简单的正则表达式令人困惑答案

【问题标题】：easy regex is confusing简单的正则表达式令人困惑
【发布时间】：2012-12-24 04:58:14
【问题描述】：

我似乎无法从以下短语中获取电子邮件地址：

“mailto:fwwrp-3492801490@yahoo.com?”

到目前为止我已经尝试过

regexpr(":([^\\?*]?)", phrase)

代码逻辑如下：

以分号开头：
获取每个不是问号的字符
返回括号内的那些字符。

我不确定我的正则表达式哪里出错了。

【问题讨论】：

标签： regex r

【解决方案1】：

让我们看看你的正则表达式，我们会看看你哪里出错了。我们将把它拆开以便于讨论：

:            Just a literal colon, no worries here.
(            Open a capture group.
    [        Open a character class, this will match one character.
        ^    The leading ^ means "negate this class"
        \\   This ends up as a single \ when the regex engine sees it and that will
             escape the next character.
        ?    This has no special meaning inside a character class, sometimes a
             question mark is just a question mark and this is one of those
             times. Escaping a simple character doesn't do anything interesting.
        *    Again, we're in a character class so * has no special meaning.
    ]        Close the character class.
    ?        Zero or one of the preceding pattern.
)            Close the capture group.

去除噪音给我们:([^?*]?)。

所以你的正则表达式实际上匹配：

冒号后跟零个或一个不是问号或星号的字符以及非问号或非星号的字符将位于第一个捕获组中。

这与您尝试做的完全不同。一些调整应该可以解决您的问题：

:([^?]*)

匹配：

冒号后跟任意数量的非问号，非问号将位于第一个捕获组中。

字符类外的*是特殊的，字符类外表示“零或多个”，字符类内只是*。

我会把它留给其他人来帮助你处理 R 方面的事情，我只是想让你了解正则表达式发生了什么。

【讨论】：

感谢您打破常规。我意识到我的错误在哪里以及我实际上应该做什么。这真的很有帮助。
@user1103294：谢谢，我喜欢将自己视为fishing instructor :)

【解决方案2】：

这是gsub 的一种非常简单的方法：

gsub("([a-z]+:)(.*)([?]$)", "\\2", "mailto:fwwrp-3492801490@yahoo.com?")
## Or, if you expect things other than characters before the colon
gsub("(.*:)(.*)([?]$)", "\\2", "mailto:fwwrp-3492801490@yahoo.com?")
## Or, discarding the first and third groups since they aren't very useful
gsub(".*:(.*)[?]$", "\\1", "mailto:fwwrp-3492801490@yahoo.com?")

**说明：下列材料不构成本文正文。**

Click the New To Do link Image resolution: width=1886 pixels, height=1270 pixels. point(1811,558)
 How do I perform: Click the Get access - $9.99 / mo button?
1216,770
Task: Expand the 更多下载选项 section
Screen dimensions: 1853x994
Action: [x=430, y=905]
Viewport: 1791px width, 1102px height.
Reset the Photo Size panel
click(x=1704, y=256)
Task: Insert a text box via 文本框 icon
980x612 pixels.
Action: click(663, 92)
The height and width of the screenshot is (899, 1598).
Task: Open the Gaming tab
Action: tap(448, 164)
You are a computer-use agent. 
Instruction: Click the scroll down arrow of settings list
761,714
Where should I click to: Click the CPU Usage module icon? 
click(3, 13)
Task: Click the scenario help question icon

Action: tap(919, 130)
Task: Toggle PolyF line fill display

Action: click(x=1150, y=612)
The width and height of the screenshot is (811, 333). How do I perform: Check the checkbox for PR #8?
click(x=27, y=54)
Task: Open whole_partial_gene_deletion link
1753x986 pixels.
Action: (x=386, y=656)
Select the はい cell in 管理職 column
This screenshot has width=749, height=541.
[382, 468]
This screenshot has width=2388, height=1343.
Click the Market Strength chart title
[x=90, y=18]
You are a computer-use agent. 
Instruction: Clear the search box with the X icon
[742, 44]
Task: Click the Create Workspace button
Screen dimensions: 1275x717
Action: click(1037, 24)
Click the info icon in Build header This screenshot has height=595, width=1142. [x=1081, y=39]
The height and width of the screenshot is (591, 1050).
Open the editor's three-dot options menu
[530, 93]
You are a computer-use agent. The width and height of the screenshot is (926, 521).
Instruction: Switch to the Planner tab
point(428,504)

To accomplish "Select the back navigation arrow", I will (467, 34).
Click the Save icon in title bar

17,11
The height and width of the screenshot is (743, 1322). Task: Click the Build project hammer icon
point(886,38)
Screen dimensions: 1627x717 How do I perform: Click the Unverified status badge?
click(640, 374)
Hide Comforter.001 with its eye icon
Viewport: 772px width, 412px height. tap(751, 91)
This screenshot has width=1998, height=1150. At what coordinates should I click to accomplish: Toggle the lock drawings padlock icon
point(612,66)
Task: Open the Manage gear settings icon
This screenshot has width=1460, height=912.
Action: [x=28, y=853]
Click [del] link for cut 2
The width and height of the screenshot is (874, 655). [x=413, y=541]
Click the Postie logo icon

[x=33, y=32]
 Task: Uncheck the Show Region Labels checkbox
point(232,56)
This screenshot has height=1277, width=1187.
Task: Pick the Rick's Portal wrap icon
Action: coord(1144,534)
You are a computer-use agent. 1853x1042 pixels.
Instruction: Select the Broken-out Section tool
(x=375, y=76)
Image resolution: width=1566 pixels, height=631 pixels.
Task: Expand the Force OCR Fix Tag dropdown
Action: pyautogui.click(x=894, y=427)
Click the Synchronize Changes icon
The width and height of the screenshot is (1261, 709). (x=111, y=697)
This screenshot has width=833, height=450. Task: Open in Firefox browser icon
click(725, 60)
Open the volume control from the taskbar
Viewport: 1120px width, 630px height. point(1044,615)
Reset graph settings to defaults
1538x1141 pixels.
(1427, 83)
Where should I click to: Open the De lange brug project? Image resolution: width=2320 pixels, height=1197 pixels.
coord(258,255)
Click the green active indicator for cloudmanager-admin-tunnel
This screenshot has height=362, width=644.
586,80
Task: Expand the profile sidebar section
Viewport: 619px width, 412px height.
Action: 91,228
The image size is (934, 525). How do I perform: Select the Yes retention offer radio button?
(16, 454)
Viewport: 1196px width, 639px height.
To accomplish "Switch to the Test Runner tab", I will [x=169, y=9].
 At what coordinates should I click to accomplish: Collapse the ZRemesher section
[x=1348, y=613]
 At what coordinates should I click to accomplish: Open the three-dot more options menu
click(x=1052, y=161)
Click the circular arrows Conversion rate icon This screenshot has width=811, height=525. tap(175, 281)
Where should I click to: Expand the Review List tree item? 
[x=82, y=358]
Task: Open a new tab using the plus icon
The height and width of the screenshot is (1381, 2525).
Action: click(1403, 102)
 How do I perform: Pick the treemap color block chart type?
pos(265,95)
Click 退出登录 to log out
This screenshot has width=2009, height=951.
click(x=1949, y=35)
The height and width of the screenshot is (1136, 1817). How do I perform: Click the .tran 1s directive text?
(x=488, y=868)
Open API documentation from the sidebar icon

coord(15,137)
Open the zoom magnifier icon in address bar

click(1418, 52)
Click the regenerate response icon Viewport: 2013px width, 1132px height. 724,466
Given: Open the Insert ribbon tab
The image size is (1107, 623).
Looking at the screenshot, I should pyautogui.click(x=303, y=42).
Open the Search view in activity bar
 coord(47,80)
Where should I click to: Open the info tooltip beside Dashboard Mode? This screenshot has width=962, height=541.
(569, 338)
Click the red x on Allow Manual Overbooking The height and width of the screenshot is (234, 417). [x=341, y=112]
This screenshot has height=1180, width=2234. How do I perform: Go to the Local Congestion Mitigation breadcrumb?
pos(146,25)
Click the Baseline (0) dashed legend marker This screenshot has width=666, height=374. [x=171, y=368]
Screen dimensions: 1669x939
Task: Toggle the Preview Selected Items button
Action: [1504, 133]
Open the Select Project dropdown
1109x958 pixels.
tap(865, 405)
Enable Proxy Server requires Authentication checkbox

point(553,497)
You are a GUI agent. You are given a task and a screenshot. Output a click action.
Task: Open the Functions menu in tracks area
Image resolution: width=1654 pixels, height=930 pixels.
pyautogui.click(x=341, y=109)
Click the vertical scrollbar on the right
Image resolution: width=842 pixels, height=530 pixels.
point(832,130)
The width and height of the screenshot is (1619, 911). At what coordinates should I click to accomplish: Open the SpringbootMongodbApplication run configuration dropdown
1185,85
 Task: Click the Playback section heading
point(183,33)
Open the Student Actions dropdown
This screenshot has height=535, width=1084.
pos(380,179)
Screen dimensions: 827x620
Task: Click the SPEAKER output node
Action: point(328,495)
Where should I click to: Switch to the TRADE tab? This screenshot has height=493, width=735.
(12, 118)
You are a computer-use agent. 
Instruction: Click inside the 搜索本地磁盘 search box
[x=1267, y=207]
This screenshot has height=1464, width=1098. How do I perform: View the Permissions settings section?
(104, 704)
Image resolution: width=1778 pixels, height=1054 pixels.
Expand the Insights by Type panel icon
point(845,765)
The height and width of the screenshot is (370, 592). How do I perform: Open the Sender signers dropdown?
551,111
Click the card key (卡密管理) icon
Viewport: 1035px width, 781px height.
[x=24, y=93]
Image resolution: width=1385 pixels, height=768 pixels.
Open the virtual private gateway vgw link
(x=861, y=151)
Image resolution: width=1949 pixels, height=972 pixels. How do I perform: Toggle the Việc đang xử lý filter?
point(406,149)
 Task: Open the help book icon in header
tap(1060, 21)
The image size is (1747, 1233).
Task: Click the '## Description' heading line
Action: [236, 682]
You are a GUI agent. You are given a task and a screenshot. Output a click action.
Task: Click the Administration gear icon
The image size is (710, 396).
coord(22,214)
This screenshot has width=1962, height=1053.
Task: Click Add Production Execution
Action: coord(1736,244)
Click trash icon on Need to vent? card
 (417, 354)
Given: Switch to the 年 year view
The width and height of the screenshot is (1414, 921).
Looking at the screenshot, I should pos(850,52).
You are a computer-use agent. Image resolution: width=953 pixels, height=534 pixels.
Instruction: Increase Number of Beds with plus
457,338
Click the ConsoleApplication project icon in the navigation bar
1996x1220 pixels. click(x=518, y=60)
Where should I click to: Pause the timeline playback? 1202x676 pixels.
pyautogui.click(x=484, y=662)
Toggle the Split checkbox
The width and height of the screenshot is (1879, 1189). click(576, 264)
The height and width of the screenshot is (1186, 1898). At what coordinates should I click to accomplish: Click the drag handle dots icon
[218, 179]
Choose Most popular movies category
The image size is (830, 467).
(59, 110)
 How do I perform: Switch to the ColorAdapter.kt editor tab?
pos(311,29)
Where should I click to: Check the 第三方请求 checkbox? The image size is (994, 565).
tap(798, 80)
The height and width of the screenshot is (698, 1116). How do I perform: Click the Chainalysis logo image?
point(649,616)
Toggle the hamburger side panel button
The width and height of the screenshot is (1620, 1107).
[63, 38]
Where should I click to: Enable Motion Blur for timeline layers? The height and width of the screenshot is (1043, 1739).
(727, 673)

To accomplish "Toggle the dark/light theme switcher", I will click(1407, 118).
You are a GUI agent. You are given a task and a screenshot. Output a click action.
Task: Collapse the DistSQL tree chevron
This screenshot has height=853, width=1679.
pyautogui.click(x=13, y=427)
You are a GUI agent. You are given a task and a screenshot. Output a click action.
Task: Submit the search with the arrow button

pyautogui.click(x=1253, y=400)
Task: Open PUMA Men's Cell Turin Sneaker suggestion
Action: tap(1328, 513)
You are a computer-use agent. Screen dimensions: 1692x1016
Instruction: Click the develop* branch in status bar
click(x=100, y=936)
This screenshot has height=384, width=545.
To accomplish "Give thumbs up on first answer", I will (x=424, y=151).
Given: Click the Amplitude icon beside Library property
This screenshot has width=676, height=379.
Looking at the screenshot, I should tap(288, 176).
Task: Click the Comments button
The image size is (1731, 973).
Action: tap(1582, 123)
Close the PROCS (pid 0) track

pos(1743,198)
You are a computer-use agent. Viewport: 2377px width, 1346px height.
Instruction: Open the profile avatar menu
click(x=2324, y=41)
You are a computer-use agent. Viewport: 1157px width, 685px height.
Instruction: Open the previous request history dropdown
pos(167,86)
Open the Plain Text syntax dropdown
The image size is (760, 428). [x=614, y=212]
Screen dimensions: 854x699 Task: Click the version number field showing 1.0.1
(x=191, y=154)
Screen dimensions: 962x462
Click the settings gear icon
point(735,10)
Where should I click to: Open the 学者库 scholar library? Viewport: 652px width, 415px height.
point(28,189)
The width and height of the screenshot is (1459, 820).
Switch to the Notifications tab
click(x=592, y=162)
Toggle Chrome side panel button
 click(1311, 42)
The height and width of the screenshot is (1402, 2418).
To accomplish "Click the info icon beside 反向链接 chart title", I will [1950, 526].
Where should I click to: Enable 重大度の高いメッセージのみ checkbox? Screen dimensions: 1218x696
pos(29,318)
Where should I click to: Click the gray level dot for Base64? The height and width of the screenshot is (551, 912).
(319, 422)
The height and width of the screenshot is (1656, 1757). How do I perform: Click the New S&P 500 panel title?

在@TylerRinker 开始的位置的基础上，您还可以按如下方式使用strsplit（以避免将gsub 排除在问号之外）：

strsplit("mailto:fwwrp-3492801490@yahoo.com?", ":|\\?", fixed=FALSE)[[1]][2]

如果你有一个这样的字符串列表呢？

phrase <- c("mailto:fwwrp-3492801490@yahoo.com?", 
            "mailto:somefunk.y-address@Sqmpalm.net?")
phrase
# [1] "mailto:fwwrp-3492801490@yahoo.com?"  
# [2] "mailto:somefunk.y-address@Sqmpalm.net?"

## Using gsub
gsub("(.*:)(.*)([?]$)", "\\2", phrase)
# [1] "fwwrp-3492801490@yahoo.com"     "somefunk.y-address@Sqmpalm.net"

## Using strsplit
sapply(phrase, 
       function(x) strsplit(x, ":|\\?", fixed=FALSE)[[1]][2], 
       USE.NAMES=FALSE)
# [1] "fwwrp-3492801490@yahoo.com"     "somefunk.y-address@Sqmpalm.net"

我更喜欢 gsub 方法的简洁性。

【讨论】：

谢谢阿纳多，我也会复习你的答案。我喜欢你在分号前添加胡言乱语的实现方式。